(Entries on where items appear)
::::::::::
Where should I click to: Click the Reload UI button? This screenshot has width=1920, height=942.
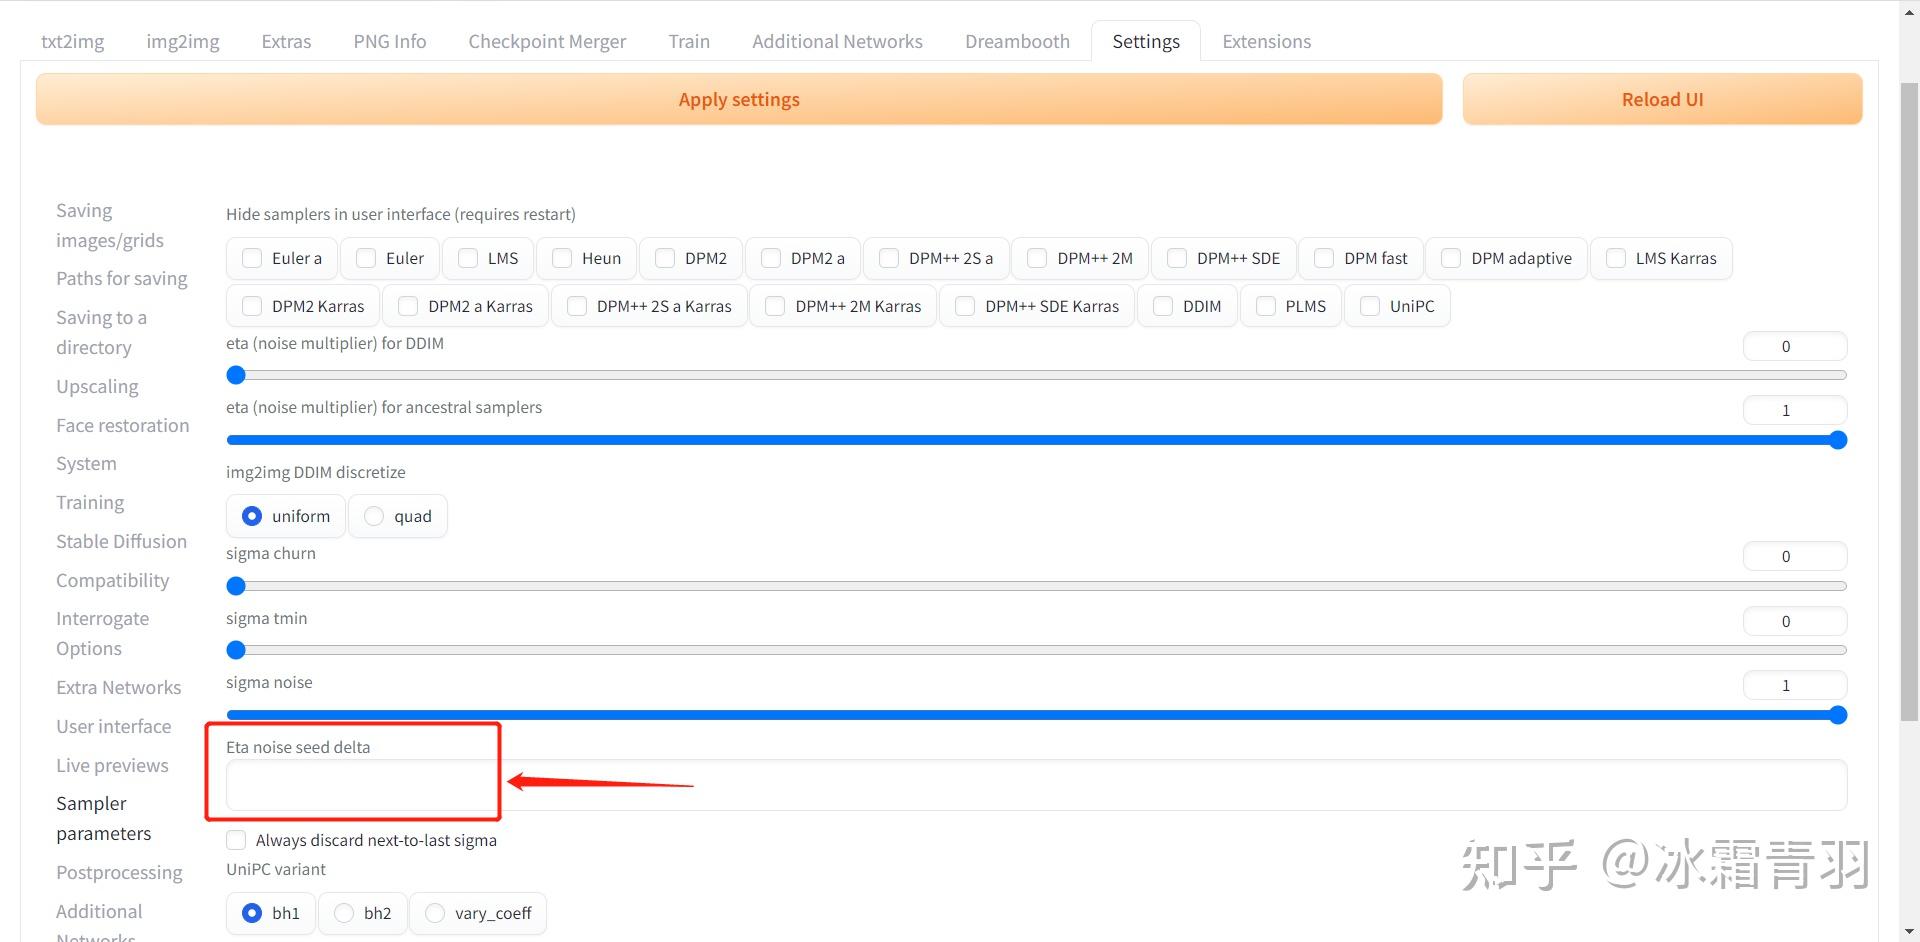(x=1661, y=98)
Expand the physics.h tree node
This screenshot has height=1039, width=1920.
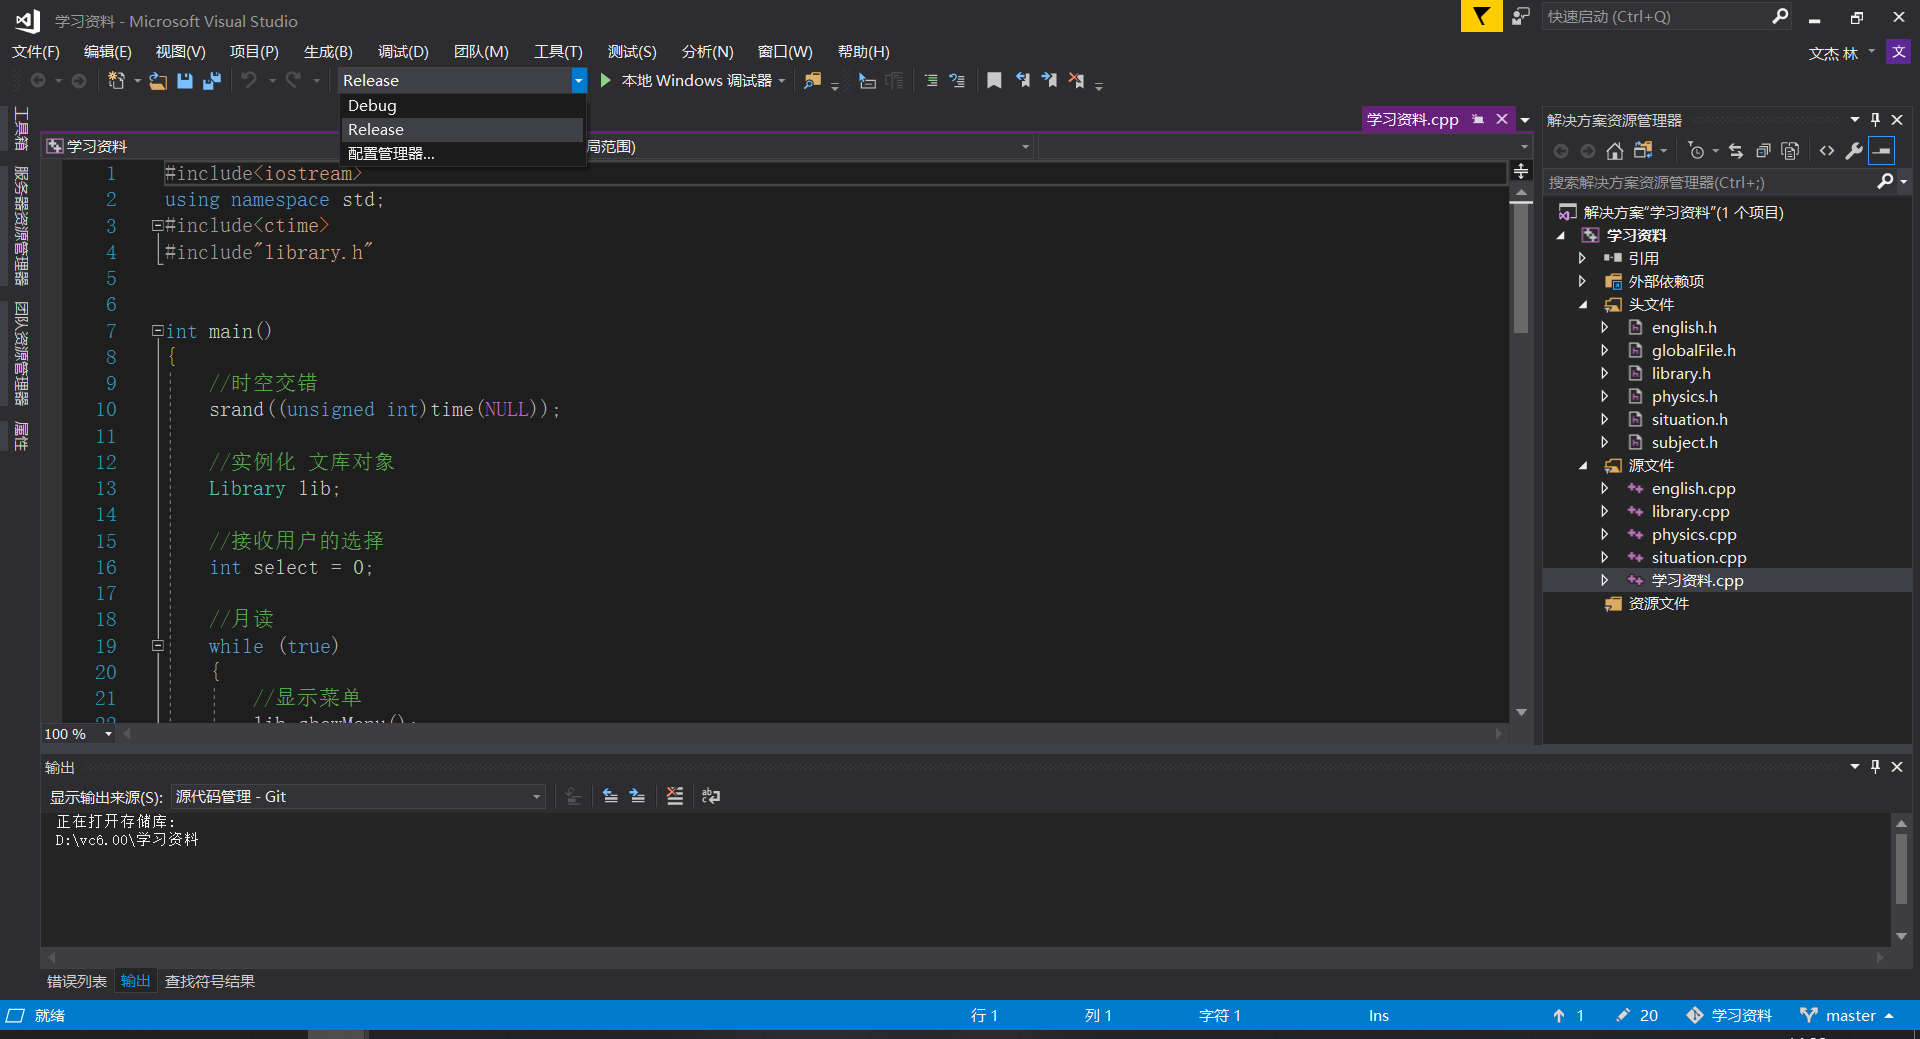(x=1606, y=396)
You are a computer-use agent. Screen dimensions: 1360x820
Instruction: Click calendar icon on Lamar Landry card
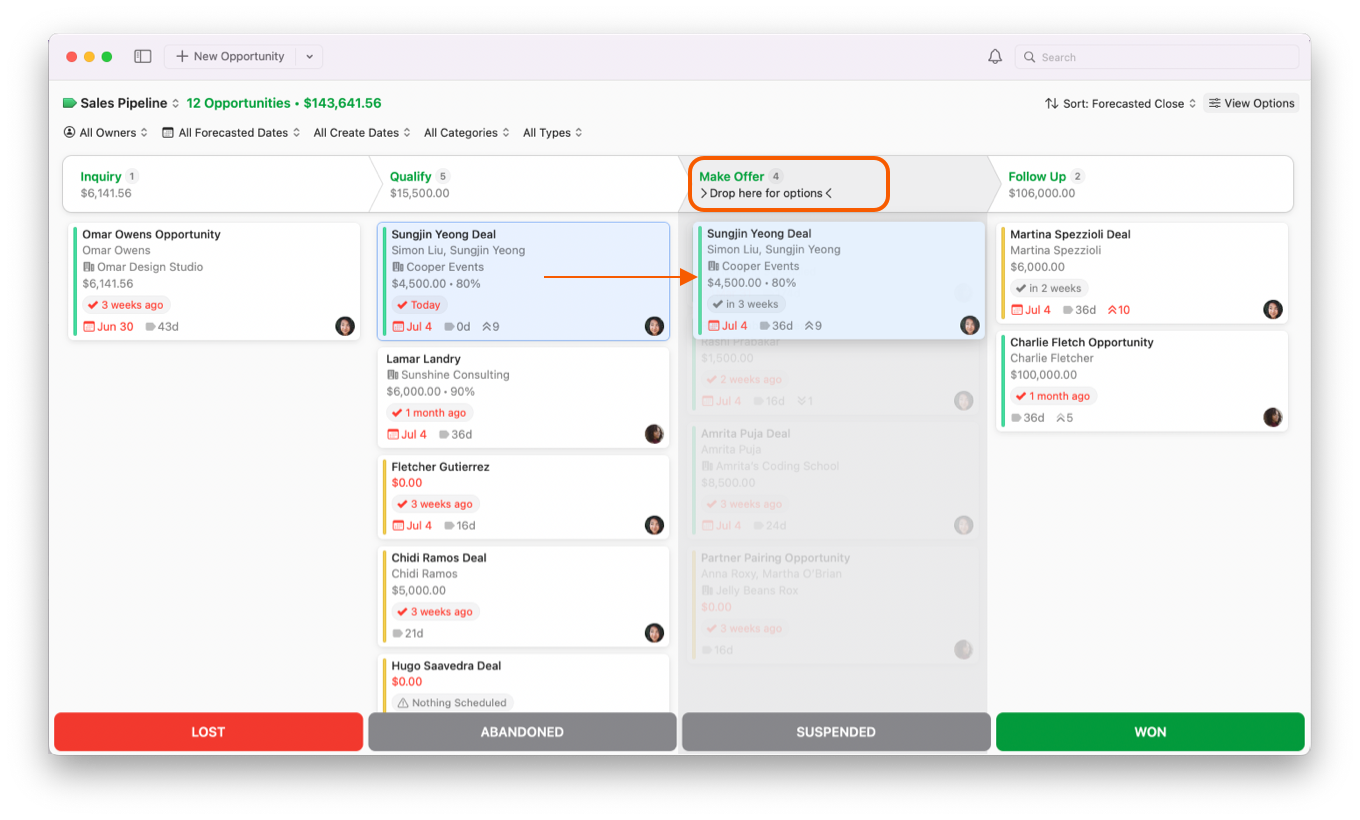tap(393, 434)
::::::::::
• **TASK TO CARRY OUT**: Extract every line of the rows above that contains the word "screenshot". Treat the match as case-sensitive.

• **TASK SOLUTION**:
Where should I click to: Click the Reload UI button? This screenshot has width=1920, height=942.
This screenshot has height=1039, width=1920.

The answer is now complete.